Lipid A is the toxic component of LPS, also known as endotoxin,it is a heat-stable toxin. Lipid A consists of a phosphorylated disaccharide of glucosamine linked by a beta-1,6 linkage and modified by fatty acids, in addition to the first ketodeoxyoctanoate of the core polysaccharide. Endotoxin is released by cell lysis . Endotoxin is less potent and less specific than exotoxins. It can cause fever, hemorrhagic shock, and diarrhea.

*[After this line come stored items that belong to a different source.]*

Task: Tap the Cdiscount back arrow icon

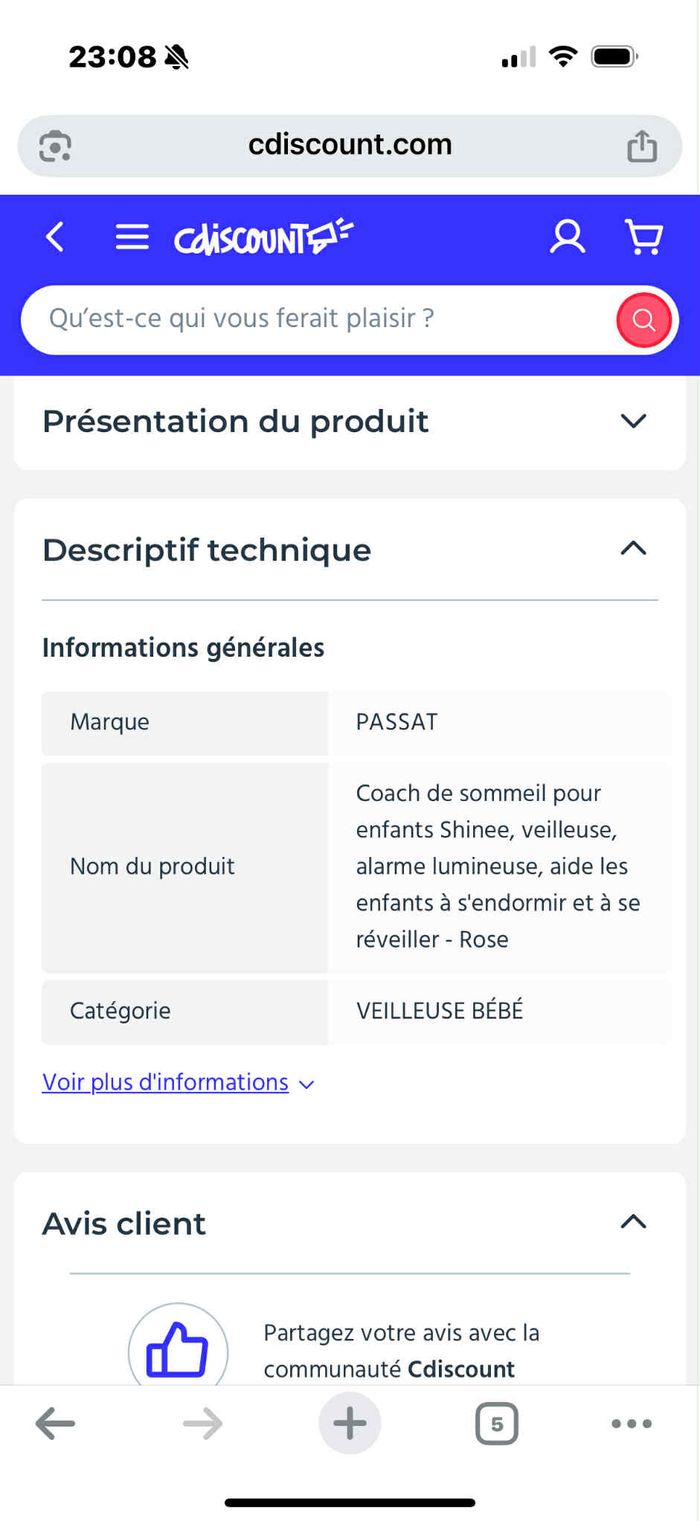Action: tap(55, 237)
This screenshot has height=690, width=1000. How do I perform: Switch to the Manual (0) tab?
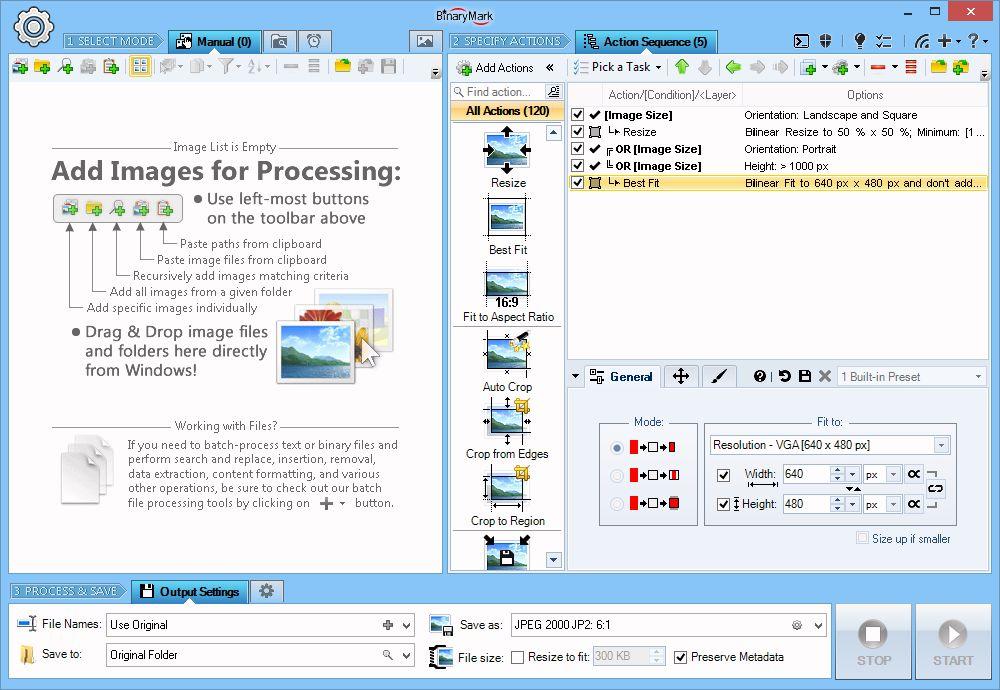tap(214, 41)
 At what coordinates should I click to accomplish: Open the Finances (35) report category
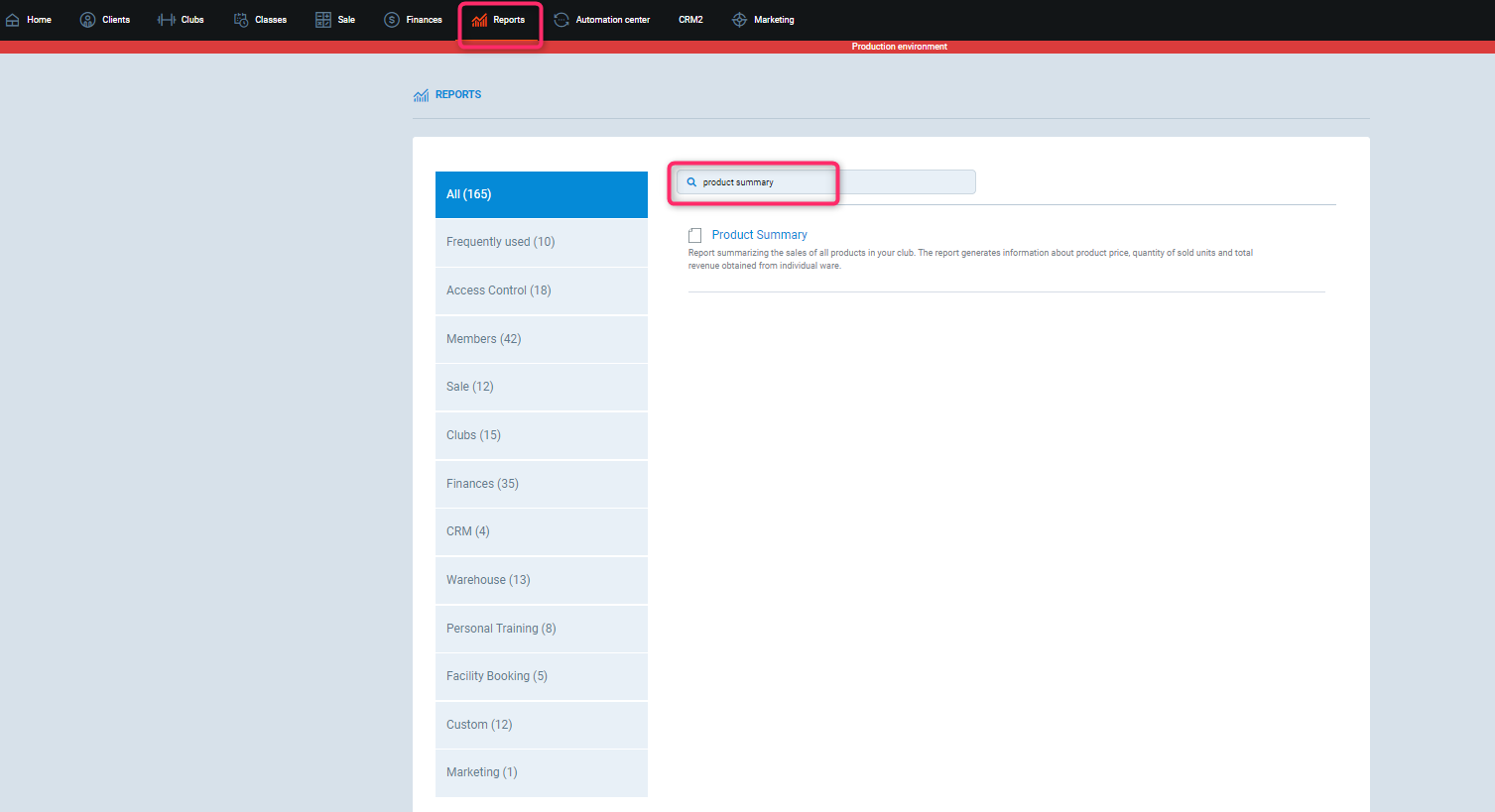coord(541,484)
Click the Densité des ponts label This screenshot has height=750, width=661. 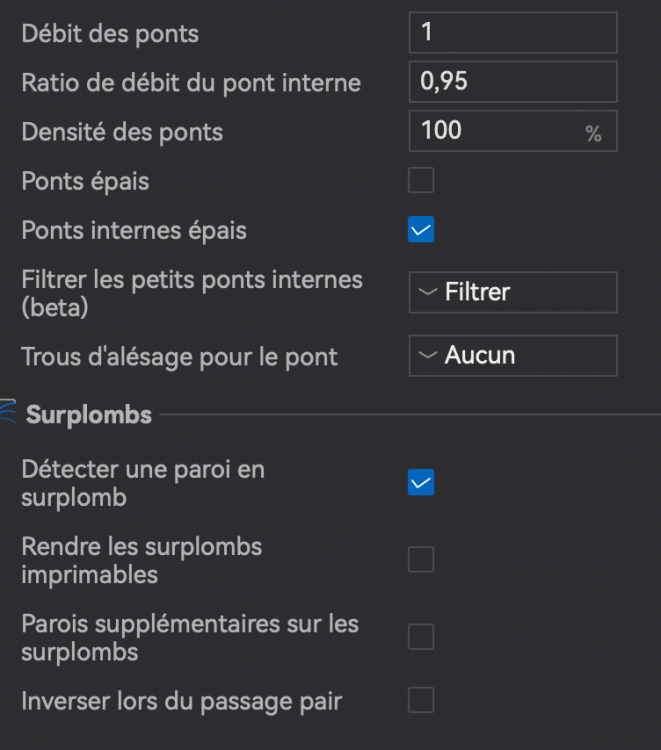pyautogui.click(x=122, y=131)
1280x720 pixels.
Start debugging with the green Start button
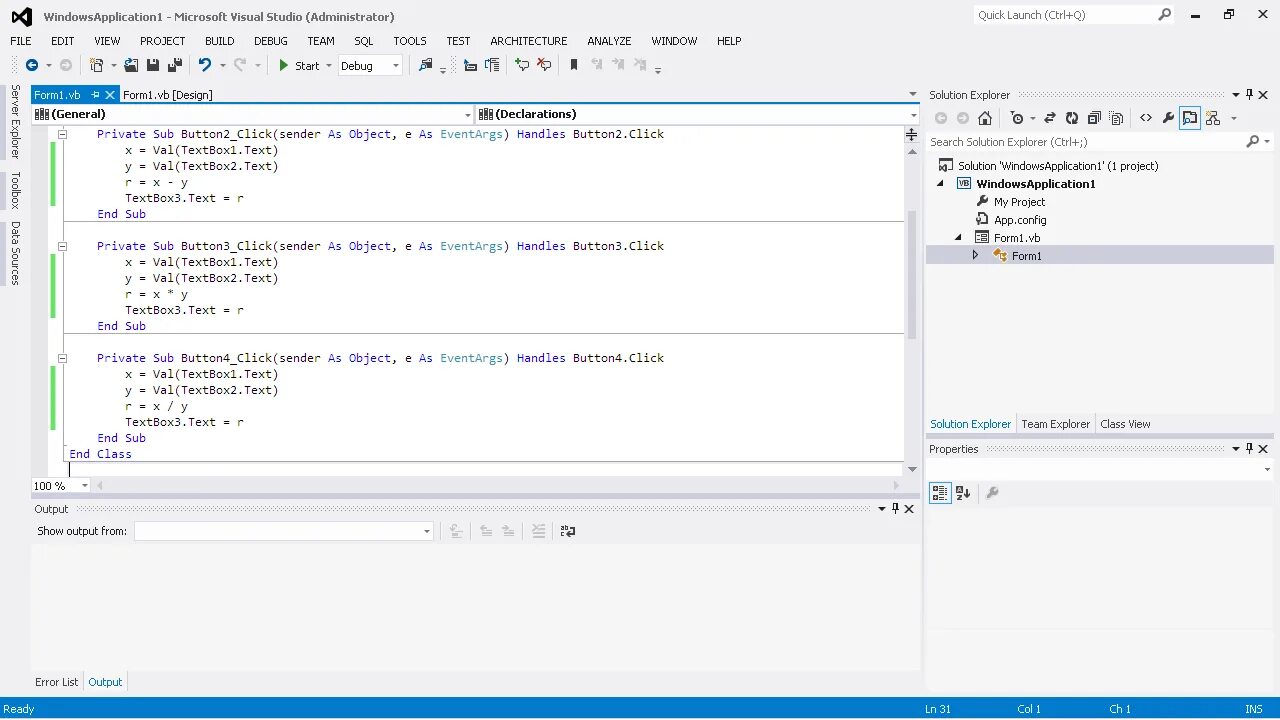[x=284, y=65]
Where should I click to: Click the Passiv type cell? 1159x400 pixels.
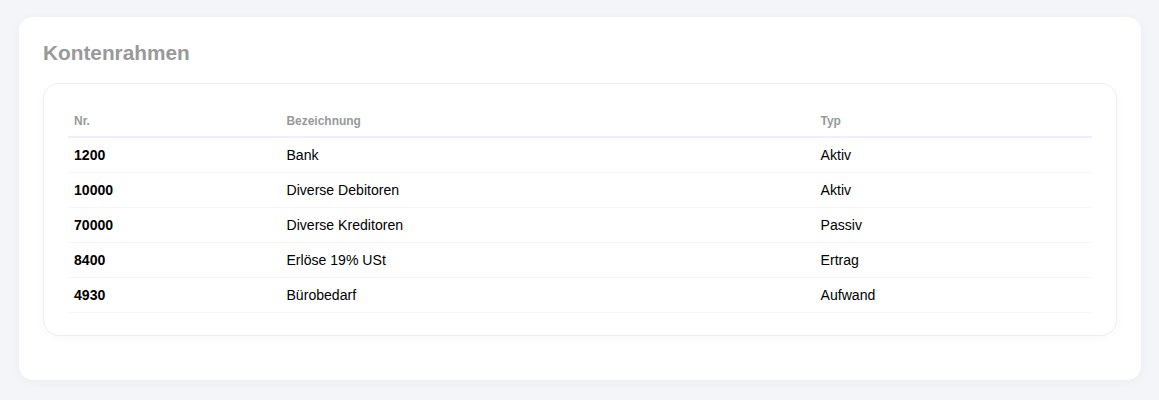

ii) Shiga toxins (Stxs) are the major virulence factors of EHEC in the pathogenesis of HUS. It is found that after intestinal infection with EHEC, Stxs cross the intestinal barrier and bind to endothelial cells. here they injure the host cell by inhibiting protein synthesis, by stimulation of prothrombotic messages, or by induction of apoptosis. Shiga-like toxins (Shiga-toxins or verotoxins), SLT1 (Stx1, VT1) and SLT2 (Stx2, VT2).This toxin produced by lysogenization with one or more toxin-converting phages. Toxins consist of one A subunit and B subunit. SLT1 and SLT2 bind to Gb3, the globotriaosyl ceramide membrane receptor. after binding to cells the A subunit is internalized, and is cleaved, and then blocks protein synthesis by interfering with tRNA delivery of amino acids to ribosomes. The B subunit of Stx binds to the membrane receptor globotriaosylceramide (Gb3). Gb3 helps in endocytosis and intracellular trafficking of the toxin. The Stx A subunit hydrolyzes a specific adenine residue of the 60S ribosomal subunit of mammalian cells.as a result, Stx stops the protein machinery of the susceptible cell.

Stx receptors are found on intestinal endothelial cells and also on the glomerular endothelial cells. Death of colonic cells and lesions in small blood vessels causes bloody diarrhea. In the kidney, Stx damages glomerular endothelial cells by binding to globotrioacyl ceramide.Due to glomerular endothelial cell damage, there is a loss of glomerular barrier function which allows the passage of red blood cells and proteins into the urinary space. Thus, Stx causes glomerular endothelial cell dysfunction, inflammation, and microvascular thrombosis. resulting inhibition of blood supply to kidney leading to loss of kidney function.

Q3) Yes the clinical course of her illness was consistent with infection caused by the organism.

The renal findings were consistent with infection with this organism, as her renal symptoms were treated with fluids , and renal functions were closely monitored , it helped in preventing renal sequlae of this disease.

Shiga toxin causes bloody diarrhea and in approximately 5-10% of cases hemolytic uremic syndrome (HUS), which can lead to complete kidney failure. Patients with bloody diarrhea usually recover within ten days and those who develop HUS usually recover within a few weeks, but in cases of kidney failure the patient may die. While people of any age are susceptible, the young and elder people are usually more affected. Treatment of EHEC is typically done by rehydration process without administrating antibiotics , hospitalization in severe cases, especially in HUS is done. EHEC infection is prevented by maintaining hygiene, by proper cooking of food, not swallowing water while swimming, and avoiding unpasteurized milk .

E coli enteric infections requires fluid replacement with solutions having electrolytes. (Antimicrobials like doxycycline, trimethoprim/sulfamethoxazole (TMP/SMZ), fluoroquinolones, and rifaximin are useful in cases of traveler's diarrhea . They shorten the duration of diarrhea by 24-36 hr). But here the child, has not travelled, so it is not travellers diarrohea, so not given any of these drugs and antibiotics are also not useful in enterohemorrhagic E coli (EHEC) infection and may lead to development of HUS. Research shows that it is harmful to use antibiotics in EHEC, as they release more toxins. It is studied that the risk for HUS after antibiotic treatment is higher in children.so they are not administered.